Closed Tobbyte closed 7 years ago

Tobbyte commented 7 years ago

Firebase version: 3.6.1 GeoFire version: 4.1.1

db structure:

db
  |-someData
    |-key
  |-activeUsers
    |- key

My app needs to delete a key in someData if the user closes a project. But only, if the current user was the only user in activeUsers. I therefore use firebase rules to make sure that someData/key is only writable if activeUsers is empty (or the newData is not a .remove()). By that way a user doesn't need to know about the other users and always fires a .remove(someData/key) when he leaves, bc the server handles if it's ok to delete or not. Part of the .write rule for someData: ".write": "!root.child('activeUsers/key').hasChildren() || newData.val() !== null ",

This works fine. But geoFire behaves somehow strangely: The user that leaves and sends the .remove(someData/key) has an active geoQuery.on("key_exited", onKeyExitedRegistration) and geoQuery.on("key_entered", onKeyEnteredRegistration) for new GeoFire(firebase.database().ref("someData")).

Expected behavior is that a key_exited-event is fired ONLY if the .remove() was successful (aka allowed by the firebase rule bc activeUsers.hasChildren() === false) and the data was really removed.

Actual behavior instead is: If the rule doesn't allow a write and nothing is removed from someData/key, geoFire still triggers a key_exited event and immediately after that a key_entered event for the key that could have been removed, but wasn't. So geoFire events fire without the data in firebase is being altered in anyway.

jwngr commented 7 years ago

Hey there, thank you for the great bug report! This may be surprising, but this is actually expected behavior. Let me explain.
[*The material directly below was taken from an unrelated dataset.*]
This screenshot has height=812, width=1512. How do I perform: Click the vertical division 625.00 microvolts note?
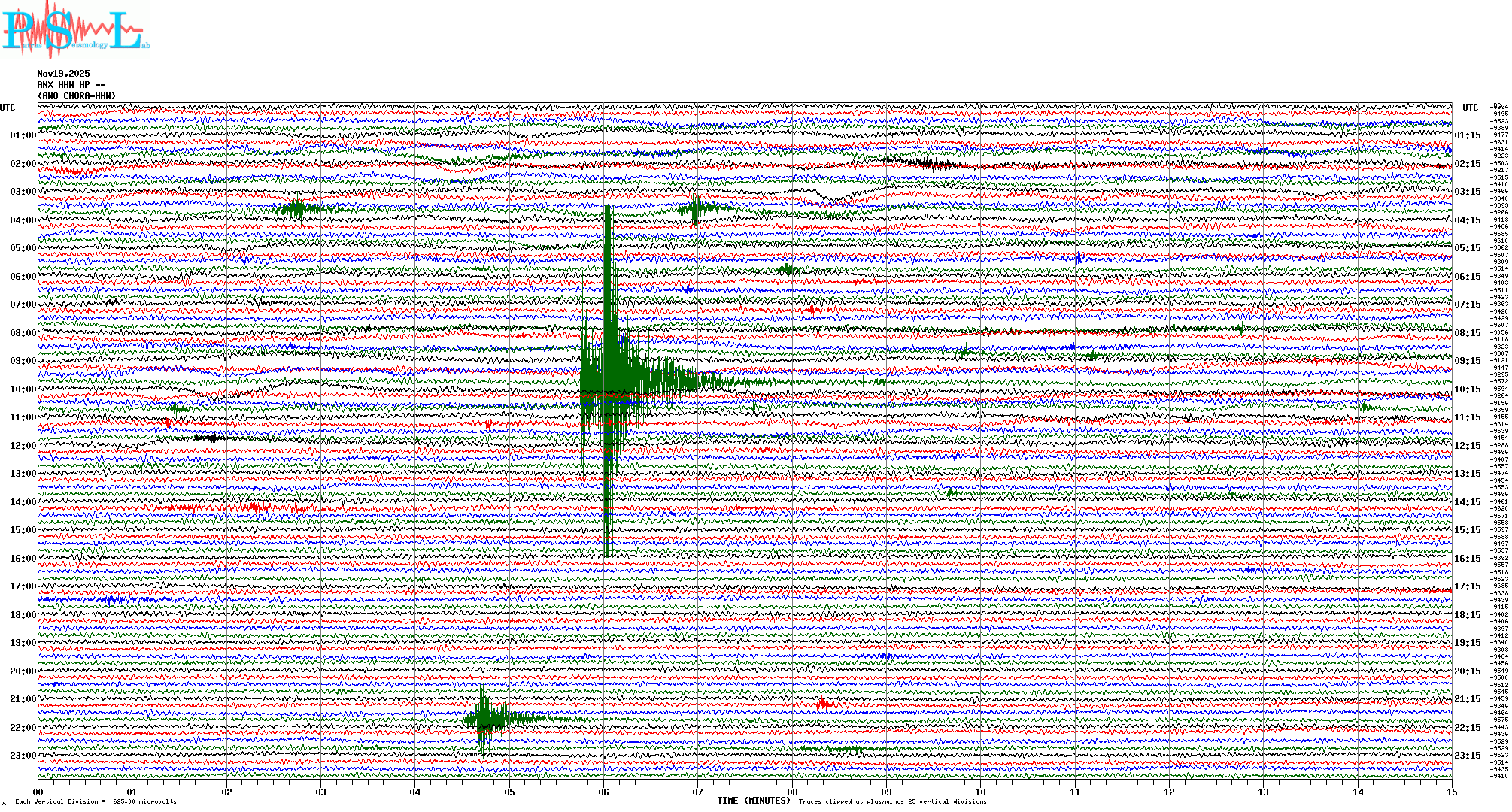tap(96, 801)
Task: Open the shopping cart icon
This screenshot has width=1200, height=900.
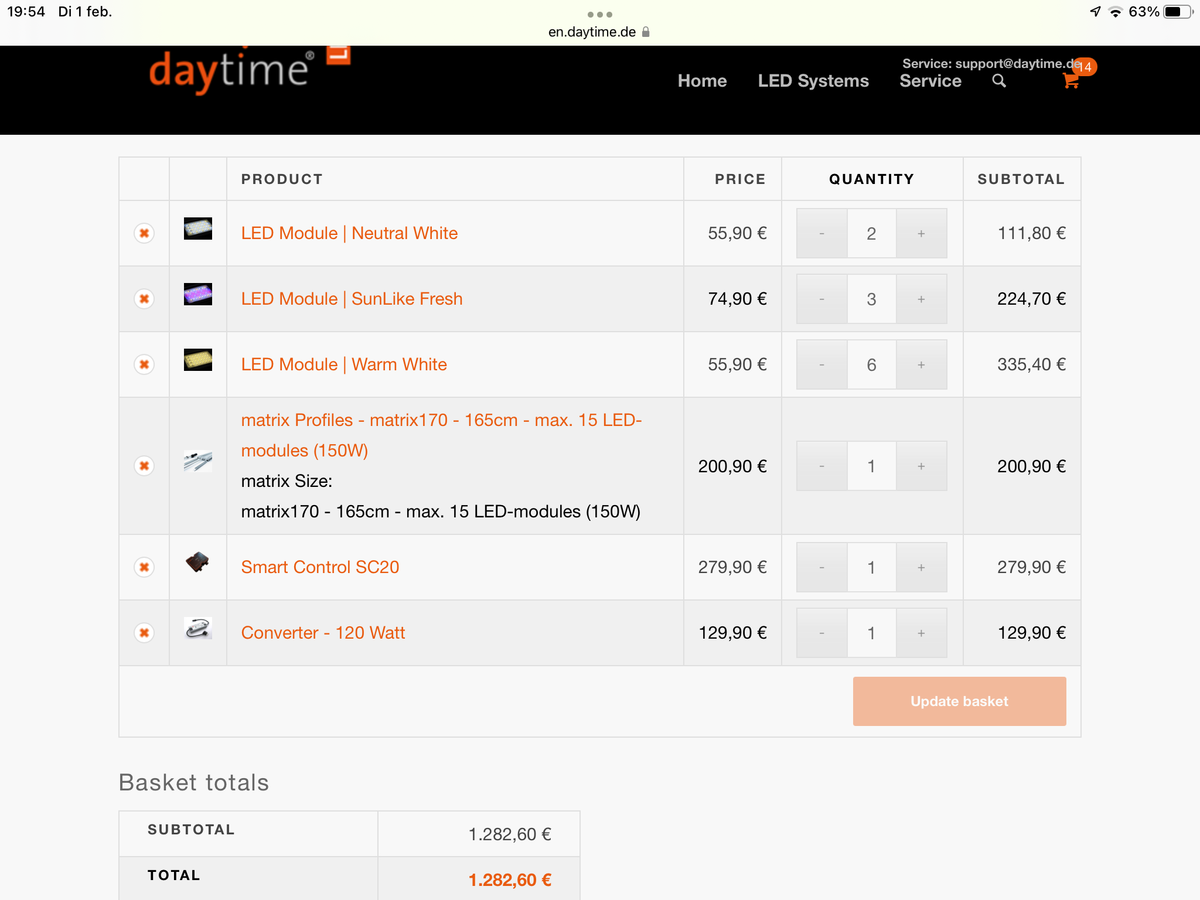Action: tap(1071, 82)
The Firebase clients implement what we call latency compensation. In short, this means that they will fire local events immediately, even before the server confirms that writes are successful. For example, let's say you are not using GeoFire at all and have a ref with a "value" listener attached and try to do ref.set(true) even if you don't have permission to do so. The write will cause the "value" event will fire immediately on the local client with the value being written. Once the Firebase servers reject the write, the "value" event will fire again with the previous value. Firebase ensures the final state of every client is consistent (eventually consistent), but does not ensure each client always has the correct data at any point in time. This may seem weird, but makes a lot of sense when you start thinking about offline support. If we wouldn't implement latency compensation, using a Firebase app while offline would result in apps which don't fire any local events since we would have to wait for the Firebase server to confirm them, which is not possible since we are offline.

Similarly, GeoFire events are latency compensated. So, we will ensure your final state is correct (namely, we fire a "key_exited" event followed by the "key_entered" event), but will not ensure you don't get a local event for a write which actually failed to pass the rules. At the end of the day, the final state is the same for your local client and all other clients will not see either of those two events.